What is the advantage of this secrecy? You can be certain that the user
never changes any of the values in your **struct** **maxvariables** because the
compiler does not even know what they are.

Thus you have made your system more robust to user errors.

__Saving compiled structure definitions__

You save compiled structure definitions just as you save compiled
function definitions; see **[M-3] mata mosave** and **[M-3] mata mlib**.

When you define a structure, such as **twopart**,

**struct twopart {**
**real scalar n1, n2**
**}**

that also creates a function, **twopart()**, that creates instances of the
structure.

Saving **twopart()** in a **.mo** file, or in a **.mlib** library, saves the compiled
definition as well.

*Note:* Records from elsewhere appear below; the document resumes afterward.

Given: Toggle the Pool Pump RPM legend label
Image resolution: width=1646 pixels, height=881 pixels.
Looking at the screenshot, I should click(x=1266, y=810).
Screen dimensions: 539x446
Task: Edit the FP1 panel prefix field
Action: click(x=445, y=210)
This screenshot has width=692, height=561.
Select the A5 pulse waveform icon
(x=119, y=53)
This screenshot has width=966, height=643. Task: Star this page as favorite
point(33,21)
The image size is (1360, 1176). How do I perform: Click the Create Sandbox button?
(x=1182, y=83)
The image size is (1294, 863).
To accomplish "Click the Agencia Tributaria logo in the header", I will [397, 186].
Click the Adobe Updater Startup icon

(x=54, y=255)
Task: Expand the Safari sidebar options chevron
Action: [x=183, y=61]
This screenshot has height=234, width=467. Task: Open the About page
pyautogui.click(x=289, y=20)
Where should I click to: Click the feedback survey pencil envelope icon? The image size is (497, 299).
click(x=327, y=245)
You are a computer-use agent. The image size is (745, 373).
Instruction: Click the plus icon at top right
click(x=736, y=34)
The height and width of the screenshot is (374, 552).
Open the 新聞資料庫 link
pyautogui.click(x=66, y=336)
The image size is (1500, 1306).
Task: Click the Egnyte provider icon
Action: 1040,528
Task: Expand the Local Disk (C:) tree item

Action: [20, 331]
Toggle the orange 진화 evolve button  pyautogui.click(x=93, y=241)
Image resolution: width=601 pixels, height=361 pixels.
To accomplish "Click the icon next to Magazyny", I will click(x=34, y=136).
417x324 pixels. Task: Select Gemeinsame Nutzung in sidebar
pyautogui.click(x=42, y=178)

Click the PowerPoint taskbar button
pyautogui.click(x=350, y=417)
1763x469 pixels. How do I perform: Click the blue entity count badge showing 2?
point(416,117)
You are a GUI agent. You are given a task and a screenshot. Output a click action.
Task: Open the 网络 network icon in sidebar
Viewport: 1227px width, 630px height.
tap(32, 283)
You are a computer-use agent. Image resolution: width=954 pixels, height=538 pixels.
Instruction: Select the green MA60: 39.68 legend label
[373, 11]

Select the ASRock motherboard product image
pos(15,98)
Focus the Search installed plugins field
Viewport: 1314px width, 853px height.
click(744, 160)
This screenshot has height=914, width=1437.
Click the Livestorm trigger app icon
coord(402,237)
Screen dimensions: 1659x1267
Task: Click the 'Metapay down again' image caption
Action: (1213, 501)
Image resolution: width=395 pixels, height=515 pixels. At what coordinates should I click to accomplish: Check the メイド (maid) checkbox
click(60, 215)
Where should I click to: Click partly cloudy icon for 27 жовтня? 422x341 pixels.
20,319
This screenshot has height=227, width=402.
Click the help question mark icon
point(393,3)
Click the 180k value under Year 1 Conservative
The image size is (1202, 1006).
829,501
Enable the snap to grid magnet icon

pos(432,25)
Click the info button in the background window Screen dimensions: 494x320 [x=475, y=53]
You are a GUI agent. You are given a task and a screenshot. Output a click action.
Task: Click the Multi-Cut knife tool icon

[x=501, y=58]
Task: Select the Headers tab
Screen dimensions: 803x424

Once **twopart()** has been saved, you may write future
programs without bothering to define **struct** **twopart**. The definition will
be automatically found.

__Saving structure variables__

Variables containing structures may be saved on disk just as you would
save any other variable. No special action is required. See **[M-3] mata**
**matsave** and see the function **fputmatrix()** in **[M-5] fopen()**. **mata matsave**
and **fputmatrix()** both work with structure variables, although their
entries do not mention them.

__References__

Gould, W. W. 2018. *The Mata Book: A Book for Serious Programmers and*
*Those Who Want to Be*. College Station, TX: Stata Press.

------. 2007. Mata Matters: Structures. *Stata Journal* 7: 556-570.